As with most hobbies, photography has lingo. I’m slowly (verrrry slowly) starting to learn this lingo and explore ways to incorporate different techniques into my shots. One of my favorites so far is bokeh.
What the heck is bokeh?
According to Wikipedia (my favorite unreliable source), bokeh is the blur, or the aesthetic quality of the blur, in out-of-focus areas of a photo. I have read a significant amount of online debate regarding the difference between bokeh and depth of field. What I’ve come away with is bokeh is about the quality of the out-of-focus areas of a photo; whereas depth of field is about the area of sharp focus in a photo.
How the heck do you say bokeh?
I had fun with this one. Check out this YouTube video on how to pronounce bokeh. Then read the comments.

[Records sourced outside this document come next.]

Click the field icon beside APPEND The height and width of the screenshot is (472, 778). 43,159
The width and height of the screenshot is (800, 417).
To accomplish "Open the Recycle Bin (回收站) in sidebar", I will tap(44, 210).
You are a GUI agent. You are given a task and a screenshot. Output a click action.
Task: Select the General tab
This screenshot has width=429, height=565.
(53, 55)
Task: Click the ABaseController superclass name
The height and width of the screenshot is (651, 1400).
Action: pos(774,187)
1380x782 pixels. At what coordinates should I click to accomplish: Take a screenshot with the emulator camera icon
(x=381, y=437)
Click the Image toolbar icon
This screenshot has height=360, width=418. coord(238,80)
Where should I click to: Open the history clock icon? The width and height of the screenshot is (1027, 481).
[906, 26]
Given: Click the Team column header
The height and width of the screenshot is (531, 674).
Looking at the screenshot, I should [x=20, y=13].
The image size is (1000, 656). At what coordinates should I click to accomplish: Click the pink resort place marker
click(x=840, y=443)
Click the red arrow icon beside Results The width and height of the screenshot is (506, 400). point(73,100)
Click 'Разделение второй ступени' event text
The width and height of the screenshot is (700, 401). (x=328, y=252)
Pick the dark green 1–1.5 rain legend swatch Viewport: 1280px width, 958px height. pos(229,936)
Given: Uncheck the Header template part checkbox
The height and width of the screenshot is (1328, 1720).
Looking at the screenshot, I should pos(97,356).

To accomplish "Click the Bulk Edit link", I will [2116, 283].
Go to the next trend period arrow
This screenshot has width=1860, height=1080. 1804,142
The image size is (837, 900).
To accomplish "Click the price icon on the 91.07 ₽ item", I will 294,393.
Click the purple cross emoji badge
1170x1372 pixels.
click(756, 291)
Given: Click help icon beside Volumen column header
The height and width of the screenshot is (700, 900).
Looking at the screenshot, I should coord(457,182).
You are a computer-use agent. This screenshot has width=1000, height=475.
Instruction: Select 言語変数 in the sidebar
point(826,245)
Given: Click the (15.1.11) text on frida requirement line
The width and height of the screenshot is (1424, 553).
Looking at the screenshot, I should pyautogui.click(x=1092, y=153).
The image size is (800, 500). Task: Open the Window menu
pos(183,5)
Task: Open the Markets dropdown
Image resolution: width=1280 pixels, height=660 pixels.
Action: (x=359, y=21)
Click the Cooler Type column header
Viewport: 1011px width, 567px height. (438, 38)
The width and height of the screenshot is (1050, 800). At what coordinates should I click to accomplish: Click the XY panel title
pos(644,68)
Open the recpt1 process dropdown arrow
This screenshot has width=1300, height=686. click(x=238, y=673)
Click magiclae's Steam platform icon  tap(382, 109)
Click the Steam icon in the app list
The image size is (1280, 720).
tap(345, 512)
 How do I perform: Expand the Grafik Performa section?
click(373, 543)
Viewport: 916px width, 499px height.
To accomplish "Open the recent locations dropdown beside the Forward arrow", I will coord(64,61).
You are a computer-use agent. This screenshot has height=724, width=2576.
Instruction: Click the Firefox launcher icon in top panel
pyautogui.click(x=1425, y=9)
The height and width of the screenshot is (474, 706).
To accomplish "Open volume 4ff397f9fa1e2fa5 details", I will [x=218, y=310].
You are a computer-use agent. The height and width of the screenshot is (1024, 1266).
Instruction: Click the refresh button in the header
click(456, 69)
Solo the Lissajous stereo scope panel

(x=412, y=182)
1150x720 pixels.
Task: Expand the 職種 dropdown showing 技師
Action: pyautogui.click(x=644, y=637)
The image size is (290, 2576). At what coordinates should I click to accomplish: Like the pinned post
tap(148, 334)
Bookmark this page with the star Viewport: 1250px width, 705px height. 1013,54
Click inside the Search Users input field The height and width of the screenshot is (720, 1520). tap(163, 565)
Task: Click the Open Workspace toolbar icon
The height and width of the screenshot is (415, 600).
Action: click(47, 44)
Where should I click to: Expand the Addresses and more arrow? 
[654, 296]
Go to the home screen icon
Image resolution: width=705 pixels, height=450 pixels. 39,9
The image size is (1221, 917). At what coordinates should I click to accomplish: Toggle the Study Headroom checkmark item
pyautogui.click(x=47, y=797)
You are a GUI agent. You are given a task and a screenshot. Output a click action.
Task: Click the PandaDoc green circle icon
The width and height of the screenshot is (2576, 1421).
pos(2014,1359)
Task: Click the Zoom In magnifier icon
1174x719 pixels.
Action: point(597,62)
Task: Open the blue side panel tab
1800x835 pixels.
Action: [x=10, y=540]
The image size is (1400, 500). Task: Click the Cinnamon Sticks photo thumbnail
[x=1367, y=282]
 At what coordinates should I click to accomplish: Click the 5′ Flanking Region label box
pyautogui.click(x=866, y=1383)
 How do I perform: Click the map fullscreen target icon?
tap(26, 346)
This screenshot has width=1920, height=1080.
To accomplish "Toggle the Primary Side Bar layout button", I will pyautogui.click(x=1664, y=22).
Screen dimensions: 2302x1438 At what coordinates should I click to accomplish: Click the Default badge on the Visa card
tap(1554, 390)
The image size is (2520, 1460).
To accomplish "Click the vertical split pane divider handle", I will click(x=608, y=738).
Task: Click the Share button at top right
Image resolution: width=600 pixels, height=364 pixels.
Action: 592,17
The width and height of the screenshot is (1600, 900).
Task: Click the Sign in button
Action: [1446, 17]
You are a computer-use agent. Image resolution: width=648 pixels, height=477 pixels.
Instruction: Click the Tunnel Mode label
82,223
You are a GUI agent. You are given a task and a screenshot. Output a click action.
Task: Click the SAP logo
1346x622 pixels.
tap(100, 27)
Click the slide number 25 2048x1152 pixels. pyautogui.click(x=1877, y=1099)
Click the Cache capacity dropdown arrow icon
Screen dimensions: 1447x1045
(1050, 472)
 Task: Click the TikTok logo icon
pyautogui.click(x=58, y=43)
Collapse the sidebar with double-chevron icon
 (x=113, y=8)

My favorite thing about YouTube is the comments. Basically I still am not 100% sure how to say bokeh, because there are differing opinions. Feel free to chime in with a comment if you know how to say it.
What I find most interesting about bokeh is not the technique itself, but the many different forms it can take. In other words, the good, the bad, and the ugly. Below are some of my photos, which I’ve grouped into each of these categories.
Bokeh works well when the blurred part of the image doesn’t draw the eye away from the main subject. In these examples, the blurred background adds some interest, but isn’t distracting.
Bokeh can also turn out poorly. Instead of enhancing a photo, it can draw the eye away from the main subject. Here are some good (or shall I say bad) examples of that from my own collection.
In the photo above, the candle flame in the back of this dish is distracting.
Oh Misfit Kitty…you are so cute. But back to bokeh. In this instance, the zebra bowl in the background is distracting despite the blur. The contrast in the black and white, and the fact that the bowl is significant in size, makes it stand out.
Sometimes bokeh can go beyond bad and turn into the ugly. See what I mean below.
NO. I’m not saying my niece is ugly…but that stupid red cup at the right is. When I look at this photo, I want to focus on my niece’s blue eyes. But all I see is that red cup. Darn you red cup!! Thank God for Photoshop. My favorite bokeh shots have very little contrast in color in the background. I’ve seen some photos done really well that do use bright colors, but they seem few and far between.
What’s your favorite photography technique?